▶ _STUDY TEXT_
Skip to content

Remote Providers

You don’t need a local GPU to participate. Any OpenAI-compatible cloud API can be used as your LLM endpoint — OpenRouter, Together AI, Groq, Fireworks, or even the OpenAI API itself.

When you join a room with a remote provider, the hub forwards requests from other participants through your cloud endpoint. Two protocols are supported:

ProtocolEndpointBest For
Responses API/v1/responsesOpenAI, providers that support the Responses API
Chat Completions/v1/chat/completionsMost providers (Ollama, LM Studio, OpenRouter, etc.)

The hub auto-detects which protocol(s) your endpoint supports when you join.

For automation, prefer --header-env so secrets don’t end up in shell history.

Terminal window
export OPENROUTER_AUTH="Bearer sk-or-..."
gambi join --code ABC123 \
--endpoint https://openrouter.ai/api \
--model meta-llama/llama-3.1-8b-instruct:free \
--nickname my-openrouter \
--header-env Authorization=OPENROUTER_AUTH

You can also send extra provider-specific headers:

Terminal window
gambi join --code ABC123 \
--endpoint https://openrouter.ai/api \
--model meta-llama/llama-3.1-8b-instruct:free \
--nickname my-openrouter \
--header-env Authorization=OPENROUTER_AUTH \
--header "HTTP-Referer=https://my-app.example"

If you prefer interactive mode, gambi join now prompts for auth headers after you choose the endpoint. Header values are collected via hidden prompts.

The TUI keeps remote auth secure by referencing environment variables instead of storing raw secret values in the UI state.

  1. Export the header value you want to use:
Terminal window
export OPENAI_AUTH="Bearer sk-..."

▶ _INPUT DATA_
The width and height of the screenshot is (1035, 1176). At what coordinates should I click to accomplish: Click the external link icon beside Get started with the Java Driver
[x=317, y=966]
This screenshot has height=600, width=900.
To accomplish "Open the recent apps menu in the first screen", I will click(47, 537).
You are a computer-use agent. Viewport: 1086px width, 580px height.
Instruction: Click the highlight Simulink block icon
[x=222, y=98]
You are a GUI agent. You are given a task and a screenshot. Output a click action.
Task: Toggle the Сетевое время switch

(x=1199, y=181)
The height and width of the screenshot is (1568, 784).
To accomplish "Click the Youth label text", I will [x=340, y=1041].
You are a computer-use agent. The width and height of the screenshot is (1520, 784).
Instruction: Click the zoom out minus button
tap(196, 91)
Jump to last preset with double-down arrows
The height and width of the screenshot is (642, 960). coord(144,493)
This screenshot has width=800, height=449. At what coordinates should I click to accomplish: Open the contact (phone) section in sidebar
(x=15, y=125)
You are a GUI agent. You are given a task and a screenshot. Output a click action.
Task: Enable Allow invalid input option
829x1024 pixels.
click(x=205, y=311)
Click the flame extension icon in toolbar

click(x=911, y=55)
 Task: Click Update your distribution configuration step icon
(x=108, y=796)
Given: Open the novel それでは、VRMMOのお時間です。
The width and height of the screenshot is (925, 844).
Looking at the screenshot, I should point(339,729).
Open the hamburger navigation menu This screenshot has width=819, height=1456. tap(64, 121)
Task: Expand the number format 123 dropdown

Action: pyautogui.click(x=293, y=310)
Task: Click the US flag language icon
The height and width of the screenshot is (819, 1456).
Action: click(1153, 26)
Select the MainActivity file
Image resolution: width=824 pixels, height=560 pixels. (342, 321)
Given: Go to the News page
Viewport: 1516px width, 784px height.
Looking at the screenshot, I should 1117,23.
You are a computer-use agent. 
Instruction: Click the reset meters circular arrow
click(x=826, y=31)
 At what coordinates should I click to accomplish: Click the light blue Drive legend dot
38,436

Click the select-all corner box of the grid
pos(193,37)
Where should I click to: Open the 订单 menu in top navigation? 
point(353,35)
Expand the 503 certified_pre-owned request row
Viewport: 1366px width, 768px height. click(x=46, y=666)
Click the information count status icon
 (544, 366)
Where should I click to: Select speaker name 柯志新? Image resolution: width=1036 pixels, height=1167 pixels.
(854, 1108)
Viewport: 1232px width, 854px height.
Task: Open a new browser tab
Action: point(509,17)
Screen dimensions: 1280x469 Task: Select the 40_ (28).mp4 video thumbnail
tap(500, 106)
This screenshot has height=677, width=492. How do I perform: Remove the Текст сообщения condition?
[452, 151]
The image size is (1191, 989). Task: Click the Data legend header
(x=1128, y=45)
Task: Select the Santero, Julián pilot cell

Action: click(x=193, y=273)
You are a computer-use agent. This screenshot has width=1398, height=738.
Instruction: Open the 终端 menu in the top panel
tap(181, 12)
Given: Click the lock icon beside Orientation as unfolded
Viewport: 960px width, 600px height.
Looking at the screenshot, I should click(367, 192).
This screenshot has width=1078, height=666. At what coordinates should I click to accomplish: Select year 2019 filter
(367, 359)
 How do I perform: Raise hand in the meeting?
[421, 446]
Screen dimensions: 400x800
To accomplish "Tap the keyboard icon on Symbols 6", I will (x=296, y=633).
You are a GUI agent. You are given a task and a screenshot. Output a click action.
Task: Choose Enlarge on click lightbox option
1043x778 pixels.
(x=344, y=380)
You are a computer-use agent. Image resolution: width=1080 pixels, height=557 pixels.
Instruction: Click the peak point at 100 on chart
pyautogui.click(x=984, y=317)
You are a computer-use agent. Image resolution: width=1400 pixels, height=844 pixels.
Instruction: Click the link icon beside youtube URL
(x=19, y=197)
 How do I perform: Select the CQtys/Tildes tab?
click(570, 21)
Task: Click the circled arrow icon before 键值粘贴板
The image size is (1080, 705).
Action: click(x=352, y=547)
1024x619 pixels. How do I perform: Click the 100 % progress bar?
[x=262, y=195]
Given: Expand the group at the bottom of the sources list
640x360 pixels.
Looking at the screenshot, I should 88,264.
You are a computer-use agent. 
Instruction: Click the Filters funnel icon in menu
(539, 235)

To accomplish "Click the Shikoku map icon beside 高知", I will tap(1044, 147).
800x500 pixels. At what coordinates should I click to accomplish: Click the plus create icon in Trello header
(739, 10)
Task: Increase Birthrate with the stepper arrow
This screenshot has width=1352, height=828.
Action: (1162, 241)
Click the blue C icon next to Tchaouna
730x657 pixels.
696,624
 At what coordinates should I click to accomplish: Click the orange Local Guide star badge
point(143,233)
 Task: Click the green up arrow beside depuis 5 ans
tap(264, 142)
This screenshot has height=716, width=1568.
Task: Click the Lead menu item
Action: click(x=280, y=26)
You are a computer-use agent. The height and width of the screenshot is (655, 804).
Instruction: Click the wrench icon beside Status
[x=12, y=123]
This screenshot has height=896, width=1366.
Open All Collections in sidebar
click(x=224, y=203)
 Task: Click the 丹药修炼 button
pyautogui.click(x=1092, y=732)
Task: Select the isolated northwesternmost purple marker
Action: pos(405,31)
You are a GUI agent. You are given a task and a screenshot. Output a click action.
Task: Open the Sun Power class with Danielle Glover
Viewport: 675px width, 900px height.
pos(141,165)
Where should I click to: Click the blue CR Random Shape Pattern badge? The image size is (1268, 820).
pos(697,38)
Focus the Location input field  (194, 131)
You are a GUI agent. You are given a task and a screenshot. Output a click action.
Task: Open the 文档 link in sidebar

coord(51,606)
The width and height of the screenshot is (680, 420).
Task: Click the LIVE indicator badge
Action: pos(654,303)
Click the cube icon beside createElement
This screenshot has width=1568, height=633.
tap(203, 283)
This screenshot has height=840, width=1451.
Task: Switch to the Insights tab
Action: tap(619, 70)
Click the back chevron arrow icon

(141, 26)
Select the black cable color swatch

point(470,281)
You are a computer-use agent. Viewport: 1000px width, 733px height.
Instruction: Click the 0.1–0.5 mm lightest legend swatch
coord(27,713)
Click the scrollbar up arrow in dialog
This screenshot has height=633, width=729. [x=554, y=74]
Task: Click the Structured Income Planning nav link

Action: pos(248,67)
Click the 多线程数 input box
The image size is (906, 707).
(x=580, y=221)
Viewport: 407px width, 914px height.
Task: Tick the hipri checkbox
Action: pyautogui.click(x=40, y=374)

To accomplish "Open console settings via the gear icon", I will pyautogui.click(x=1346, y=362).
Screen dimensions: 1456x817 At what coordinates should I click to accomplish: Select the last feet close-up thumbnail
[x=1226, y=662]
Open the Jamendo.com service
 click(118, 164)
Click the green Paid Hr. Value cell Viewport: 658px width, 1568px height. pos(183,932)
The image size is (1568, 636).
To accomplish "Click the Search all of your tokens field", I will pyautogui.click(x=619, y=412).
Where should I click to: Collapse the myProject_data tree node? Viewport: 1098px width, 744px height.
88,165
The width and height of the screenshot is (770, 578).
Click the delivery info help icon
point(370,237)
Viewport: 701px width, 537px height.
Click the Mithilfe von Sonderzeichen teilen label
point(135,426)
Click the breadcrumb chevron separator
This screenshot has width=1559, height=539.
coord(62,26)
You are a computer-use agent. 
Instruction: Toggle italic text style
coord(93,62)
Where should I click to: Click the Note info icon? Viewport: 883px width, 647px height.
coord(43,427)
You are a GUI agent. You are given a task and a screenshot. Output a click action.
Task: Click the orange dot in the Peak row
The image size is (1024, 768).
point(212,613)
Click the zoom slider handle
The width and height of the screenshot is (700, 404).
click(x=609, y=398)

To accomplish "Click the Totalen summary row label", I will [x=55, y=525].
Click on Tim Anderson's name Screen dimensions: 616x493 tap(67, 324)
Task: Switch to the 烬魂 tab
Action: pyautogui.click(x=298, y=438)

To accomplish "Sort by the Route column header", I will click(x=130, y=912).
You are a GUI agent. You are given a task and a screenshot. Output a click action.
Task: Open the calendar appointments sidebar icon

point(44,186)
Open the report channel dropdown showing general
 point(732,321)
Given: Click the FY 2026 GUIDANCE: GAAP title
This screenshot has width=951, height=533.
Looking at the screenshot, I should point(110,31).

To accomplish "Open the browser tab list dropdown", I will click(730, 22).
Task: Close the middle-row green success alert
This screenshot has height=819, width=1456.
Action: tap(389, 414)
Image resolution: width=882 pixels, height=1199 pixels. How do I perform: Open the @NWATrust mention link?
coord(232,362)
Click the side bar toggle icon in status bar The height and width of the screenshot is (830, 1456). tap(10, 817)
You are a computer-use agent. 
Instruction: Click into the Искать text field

▶ _EXERCISES TO COMPLETE_
1) Answer these from the remote providers page, one line each:
(a) What endpoint path does the Chat Completions protocol use?
(b) Why does the page recommend --header-env for automation?
(c) How does the TUI keep remote auth secure?
2) Shorten the paragraph of the remote providers page that begins "You don’t need a local GPU," keeping its main facts.

▶ _RESULTS BY TASK_
1)
(a) /v1/chat/completions
(b) So that secrets don't end up in shell history.
(c) It references environment variables instead of storing raw secret values in the UI state.

2) A local GPU isn't required. Any OpenAI-compatible cloud API can serve as your LLM endpoint, such as OpenRouter, Together AI, Groq, Fireworks or the OpenAI API.